Отобедали. Васильев пошел разнуздать лошадей и дать им овса, а Василий Никитич углубился в чтение. Гамбургские газеты писали о встрече Нового года в Москве при пушечной пальбе, огненных потехах, карнавальных масках и катаньях с ледяных гор. Победитель Карла XII повелел с нового, 1710 года именовать полки русской армии по названиям городов, а не по именам полковников, как то было прежде. Отныне дозволено всем христианским вероисповеданиям иметь в России свои церкви. Английская газета сообщала о публичной аудиенции Витфорту, чрезвычайному английскому посланнику. Витфорт от имени английской королевы преподнес русскому царю Петру Алексеевичу титул императора.
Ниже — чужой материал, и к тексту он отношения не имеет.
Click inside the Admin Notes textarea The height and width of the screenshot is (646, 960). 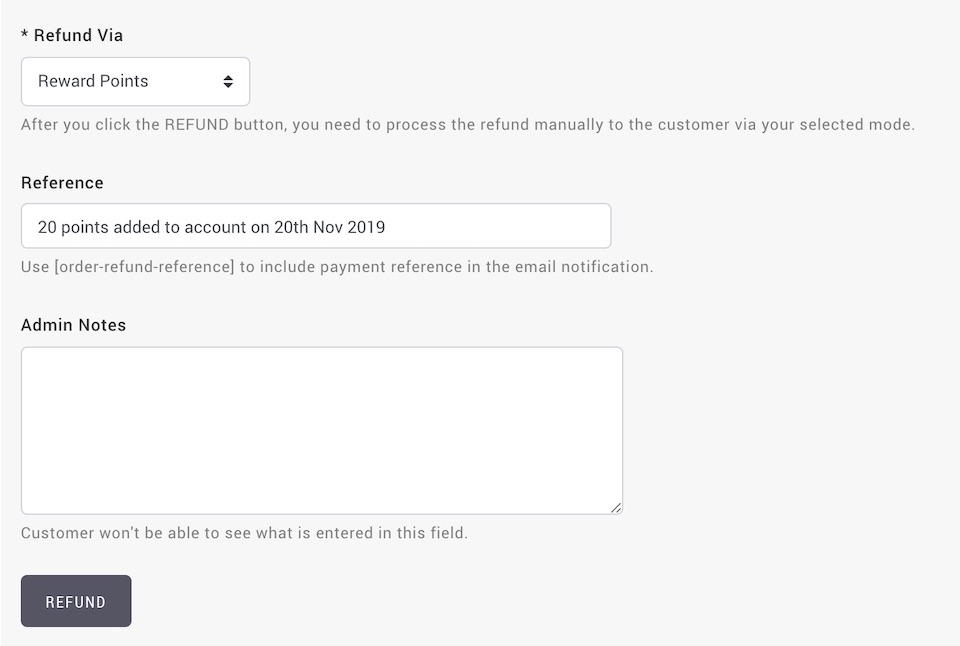click(x=322, y=430)
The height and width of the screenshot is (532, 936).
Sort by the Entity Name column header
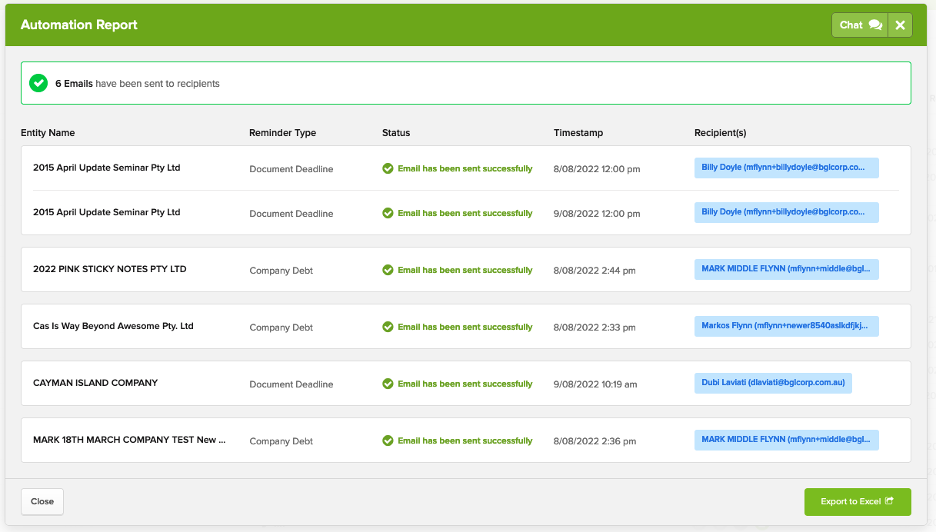[x=48, y=133]

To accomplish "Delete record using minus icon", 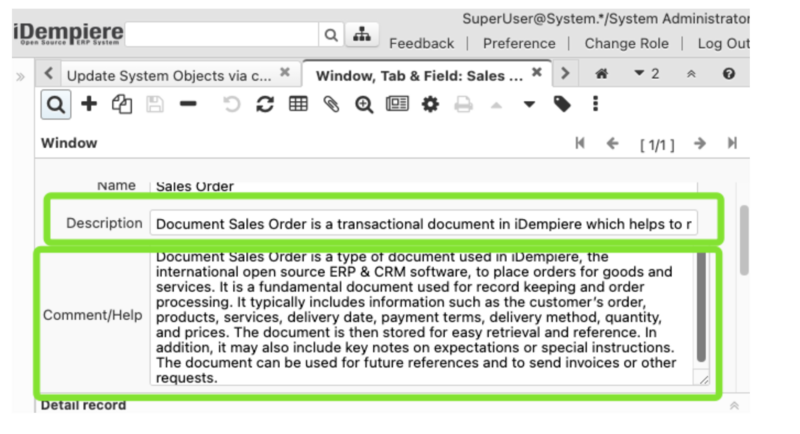I will (x=187, y=104).
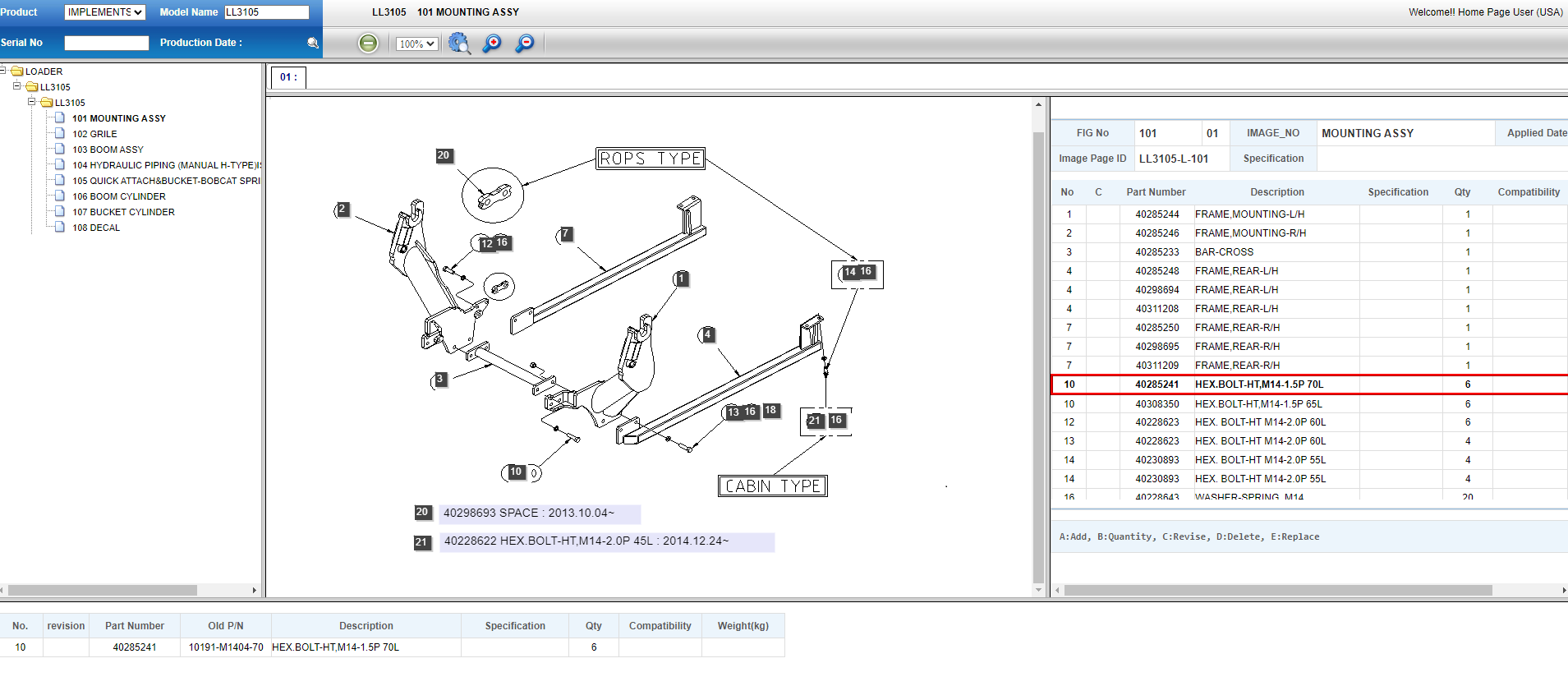Open 103 BOOM ASSY in the tree
This screenshot has width=1568, height=686.
[x=108, y=150]
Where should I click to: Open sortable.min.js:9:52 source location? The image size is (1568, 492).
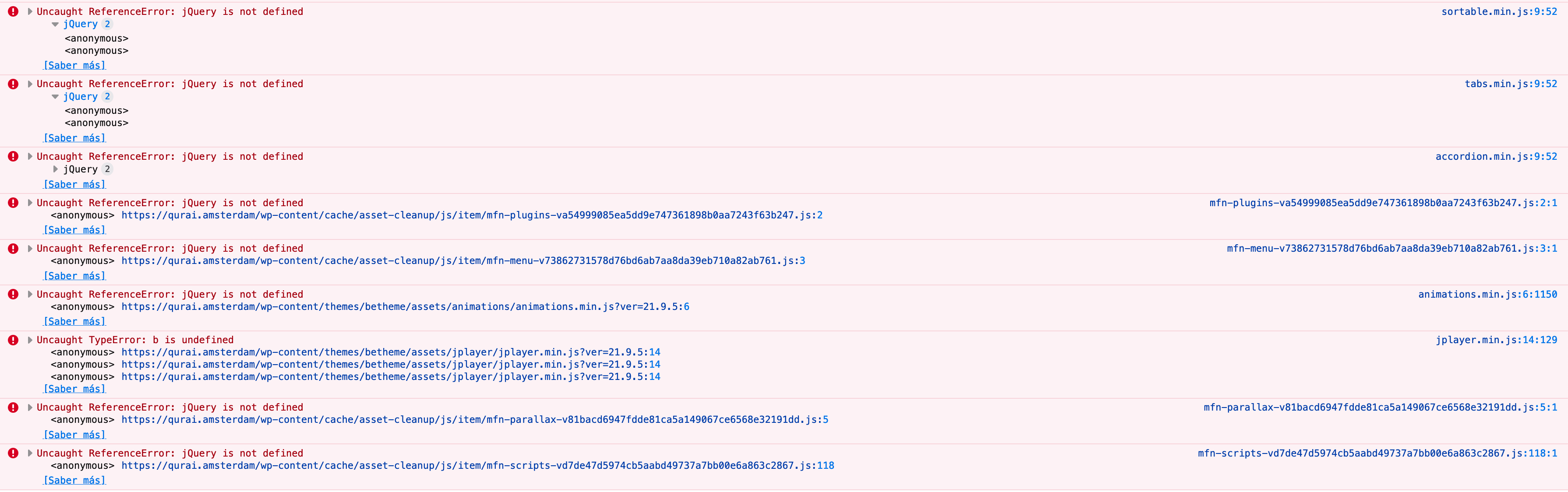click(x=1499, y=11)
То же сделал и голландский посланник. Шведский король находится в Турции и делает все, что только можно сделать, дабы разорвать мир России с Турцией, договор о котором был недавно ратифицирован стараньями русского посланника Толстого. Из самых свежих новостей отрадными были сообщения о новых победах над шведами: взятие русскими войсками крепости Эльбинг и города Выборга. Апраксину пожалована Андреевская лента, в Выборге Петр оставил свой Преображенский полк, сам, как полковник оного, разведя караулы. В осажденной нашими войсками Риге явилась моровая язва, которая перешла было и на осаждающих, но вскоре пресечена.
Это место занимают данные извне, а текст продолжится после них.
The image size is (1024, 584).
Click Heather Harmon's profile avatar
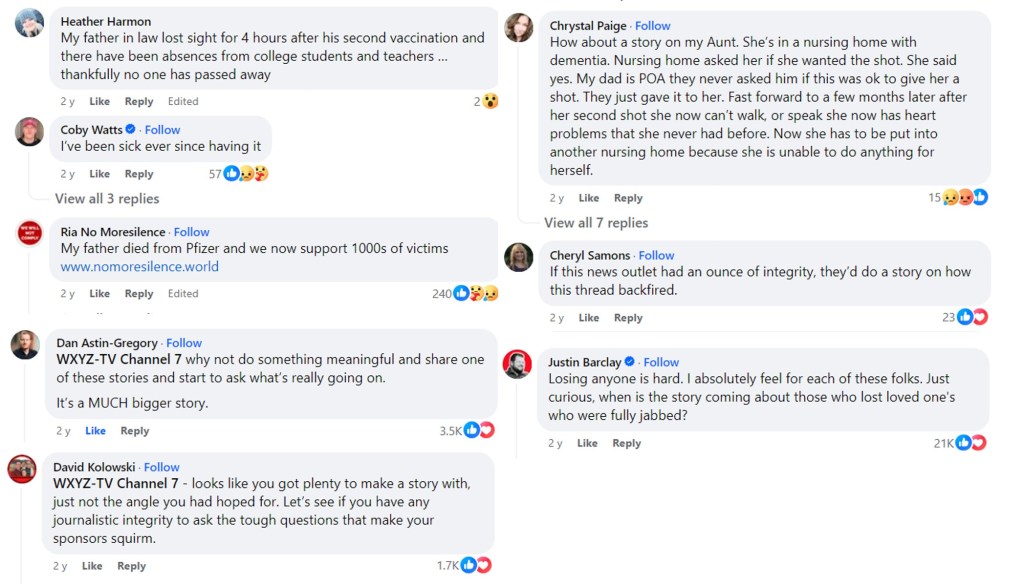tap(30, 22)
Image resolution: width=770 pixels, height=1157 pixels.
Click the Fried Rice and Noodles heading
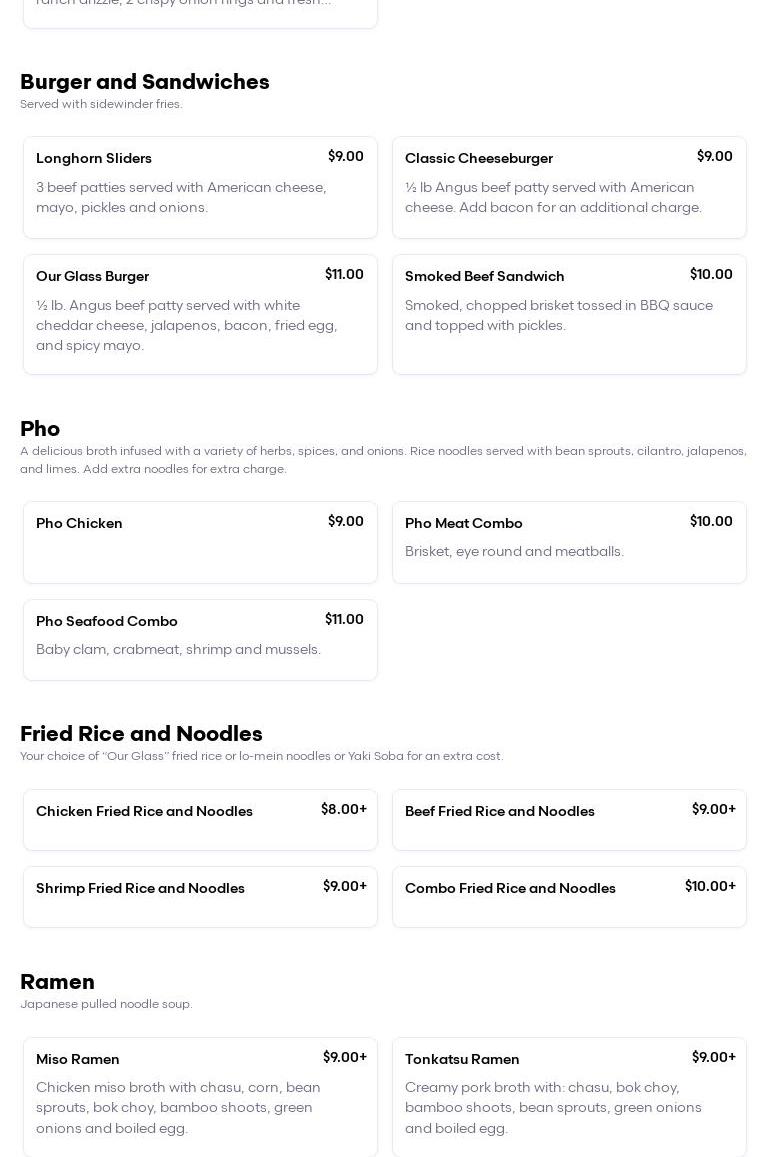[x=141, y=734]
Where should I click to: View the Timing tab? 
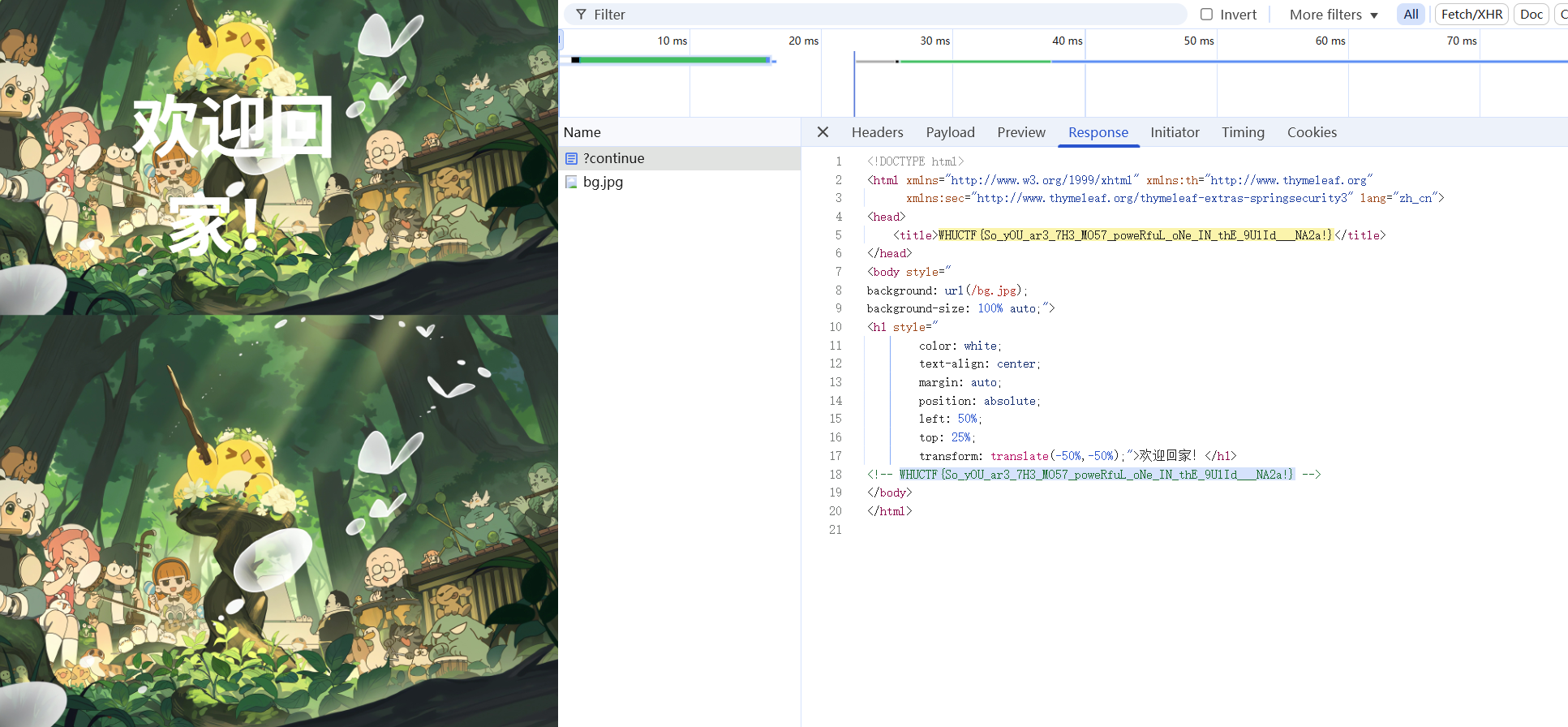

Татищев дождался Александра, и вместе они сходили в гости к местному леснику, великому мастеру делать чучела птиц и зверей. Василий оглядел все, похвалил лесника и, переписав с его слов все названия, дал леснику серебряный полтинник. Лесник, знавший за долгую свою жизнь белорусские дороги на триста верст вокруг, помог Татищеву выверить бывшую при нем ландкарту. Ввечеру Василий вычертил еще одну такую же для Саблина по его желанию, а рано утром до восхода солнца тронулись дальше, отказавшись от провожатого. Следующий ночлег был уже в городке Лунинец, в краю Пинских болот. В Лунинце ждала царского посланца богато сработанная карета и слуги князя Друцкого-Любецкого. Васильев коня своего продал на ярмарке цыганам, уселся рядом с поручиком на атласные подушки, и карета покатила по дороге, аккуратно замощенной камнем. Василий вначале поминутно выглядывал из окошка, опасаясь потерять коня, но Кубик отлично понимал, где находится его хозяин, и не отставал от кареты ни на шаг.

В тридцати верстах от Лунинца дорогу пересекла довольно широкая река. На карте Татищева ее не было, — видно, столбцовский лесник о такой не слыхивал. Русло, местами песчаное, местами болотистое, уводило на юг. Карета остановилась у моста. Солнце припекало. Княжеские слуги с улыбкою и почтением следили с моста, как русский поручик скинул одежду и ловко прыгнул в реку, поплыл к другому берегу. На середине реки оглянулся, позвал Кубика. Конь потрогал воду губами, вошел по брюхо, напился и поплыл к хозяину. Александр Васильев купаться не стал, лишь умылся, скинув мундир, и остался на берегу поджидать поручика. Татищев, ухватя Кубика за гриву, переплыл снова реку, выбрался из желтоватой от торфяников воды на травянистый бережок, с наслаждением растерся поданным ему Васильевым рушником. Одевшись, расстелил тут же, на берегу, ландкарту и аккуратно занес на нее реку, расспрашивая по-польски провожатых. На плотный лист бумаги, испещренный многими пометками, легла волнистая линия реки, проведенная Татищевым от деревни Камень до имения князя Друцкого-Любецкого Парохонск. Выше Василий выписал своим четким почерком имя полесской реки — Бобрик.